AML/KYC program maintenance is continuous. You need to be actually running your customer due diligence and transaction monitoring processes, not just producing policies on paper. If your platform grows and your customer base changes, your compliance program needs to reflect that.

Annual renewal requires demonstrating continued compliance, not just paying a fee.

Responsible gambling obligations apply and should be taken seriously regardless of which markets you’re targeting. The regulatory and reputational exposure of failing to address problem gambling is not jurisdiction-specific, it follows the brand.

Payment processing compatibility is a practical ongoing challenge. Holding an Anjouan license gives you legal standing to operate, but individual payment processors and banking partners make their own decisions about which licenses they accept. Crypto-first operators often find this less problematic than fiat-focused platforms, which is one reason the Anjouan license is particularly common in the crypto casino space.

We always tell clients: the license is the legal infrastructure, but the compliance program is what keeps it functioning. One without the other is a liability.

Anjouan vs. Curaçao: The Comparison That Actually Matters

Operators considering Anjouan almost always ask about Curaçao. These two offshore jurisdictions are the most common comparison in the entry-level gambling license market, and the differences are worth understanding clearly.

Curaçao has historically been the dominant offshore gambling jurisdiction by volume, more operators hold Curaçao licenses than any other offshore option. The Curaçao framework has also undergone significant regulatory reform in recent years, with the transition to the new Gaming Control Board structure introducing stricter requirements and changing the cost landscape for operators.

Anjouan emerged as an alternative partly because Curaçao’s regulatory changes made some operators look for options with more operational predictability at the entry level. The AOGA framework, while less well-known globally, is structured and functional for the operators it’s designed to serve.

The practical differences come down to: market recognition (Curaçao is more recognized by payment processors and B2B gaming software providers); regulatory trajectory (Curaçao’s reforms are ongoing and could affect compliance requirements); and cost structure (both jurisdictions operate in a similar cost range, though the exact comparison shifts as Curaçao’s new framework matures).
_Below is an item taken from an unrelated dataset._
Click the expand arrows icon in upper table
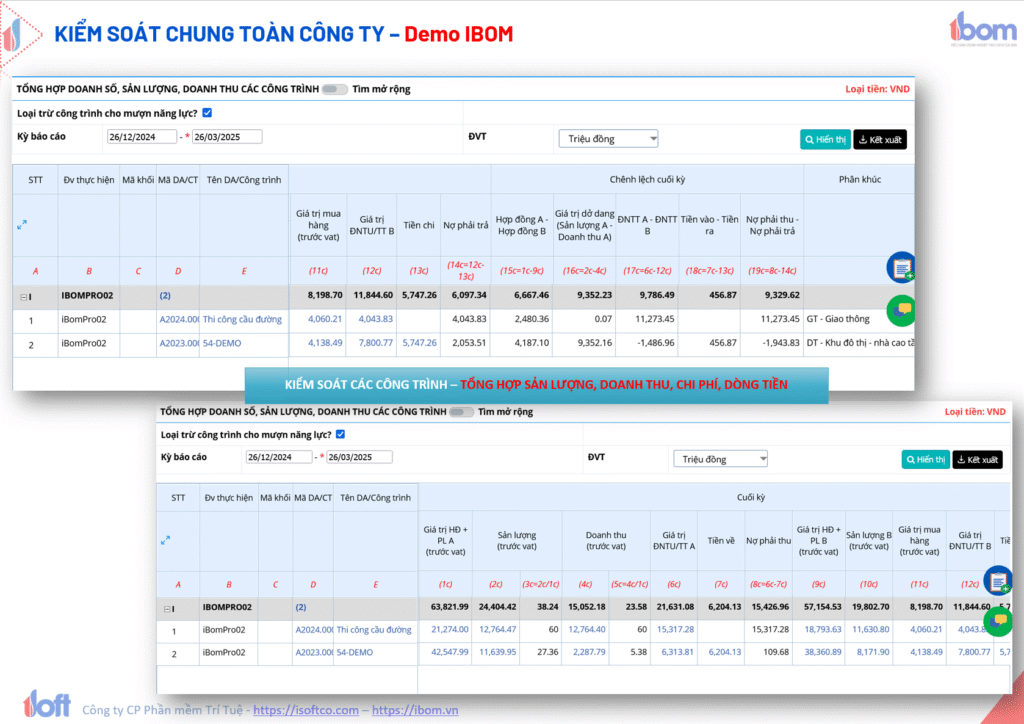1024x724 pixels. 21,225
Neither is universally better. The right answer depends entirely on your specific platform, target markets, payment processing strategy, and software partners.
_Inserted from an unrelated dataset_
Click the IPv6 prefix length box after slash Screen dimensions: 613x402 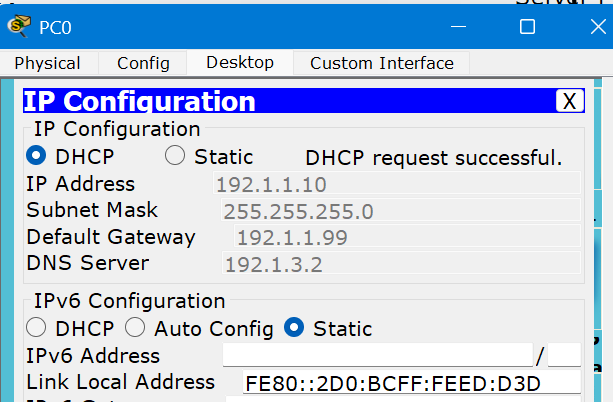click(564, 356)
Read also: We’ve Helped Dozens of Operators Get a Curaçao Gaming Licence in LegalBison – Here’s What They Wish They’d Known First

Why One Client Chose Anjouan Over the Alternatives

Without identifying specifics, here’s a pattern we see regularly. A founding team building a crypto sportsbook comes to us with three priorities: launch within six months, spend under $50,000 on their initial licensing and structure, and build something they can migrate to a Tier-1 license once they’ve proven the model.

They’ve looked at Malta (two-plus years, significantly higher cost, requires a fully operational and demonstrably compliant business before approval). They’ve looked at Isle of Man (similar timeline challenges). They’ve looked at Curaçao. They’ve looked at Anjouan.
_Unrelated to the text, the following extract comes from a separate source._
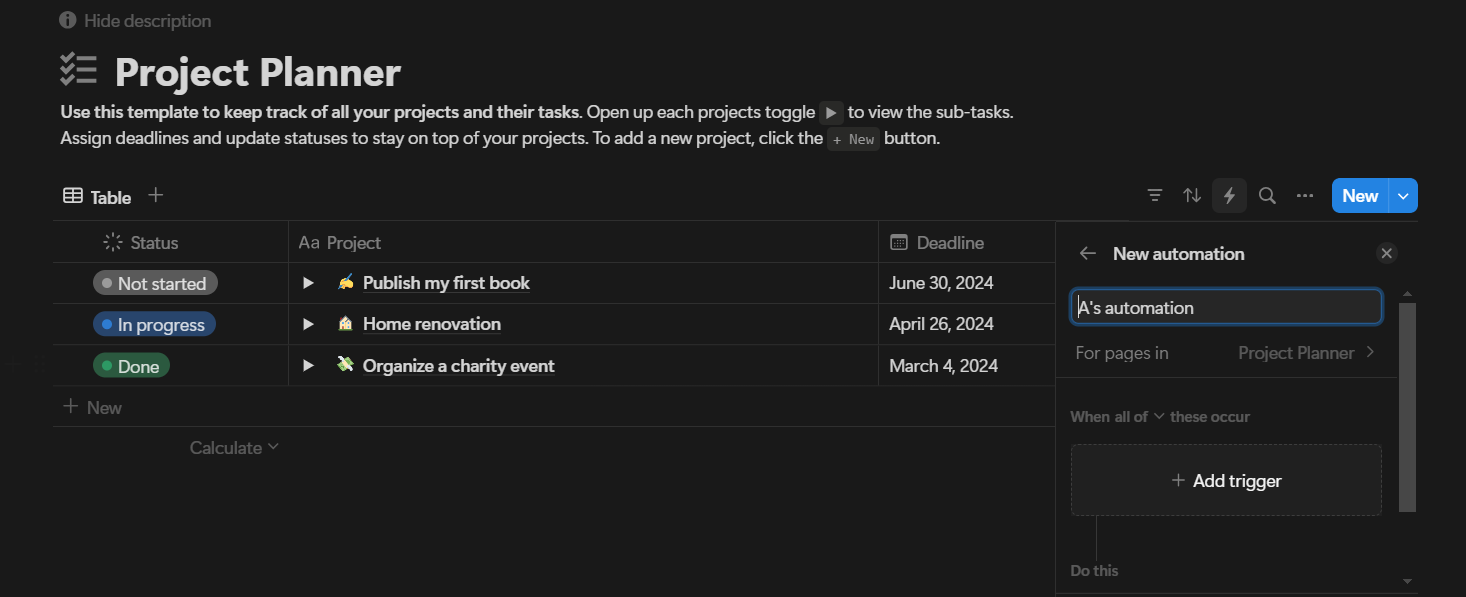Expand the Home renovation toggle

309,324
For this specific scenario, crypto-focused, targeting markets where the Anjouan license is operational, clear roadmap to upgrade, Anjouan provides the most rational starting point. The operator launches legally, builds their compliance infrastructure, and generates the track record that makes a subsequent MGA application far stronger. The Anjouan license becomes a foundation, not a permanent ceiling.

The mistake operators make is treating their first license as their only license. We treat it as a strategic asset with a defined role in a longer-term regulatory architecture.

The Union of Comoros Question: The Regulatory Tension Operators Cannot Ignore

This is the section that most articles about the Anjouan gaming license skip entirely. We’re not going to do that, because ignoring it would be doing a disservice to any operator making a serious business decision.

Here is the central tension: Anjouan issues gaming licenses as an autonomous island within the Union of the Comoros. But the Union of Comoros, the federal level of government, operates under a different framework. FATF’s 2024 mutual evaluation materials flagged that gambling is prohibited under the Comorian Penal Code at the union level, meaning there has been no formal AML/CFT sectoral assessment of gaming at the national level. Separately, the Central Bank of the Comoros has issued statements disavowing certain “offshore authorities” operating in other financial services sectors on the islands.

What does this mean in practice? It means the legal relationship between island-level licensing authority and union-level law is genuinely unresolved. Anjouan operates its gaming licensing regime under its autonomous authority, grounded in the Computer Gaming Licensing Act of 2005. The AOFA issues licenses. The ALSI administers them. Operators get licensed. But the union-level signals are not aligned with that picture, and that misalignment has downstream effects.

Think of it this way: imagine a city government issuing permits for an activity that the national government hasn’t formally recognized at the federal level. The permit exists. It’s issued by a real authority. But if the national framework doesn’t validate it, the permit’s weight in dealings with third parties, banks, payment processors, software suppliers, is always going to be questioned. That’s the live reality of the Anjouan license as things stand.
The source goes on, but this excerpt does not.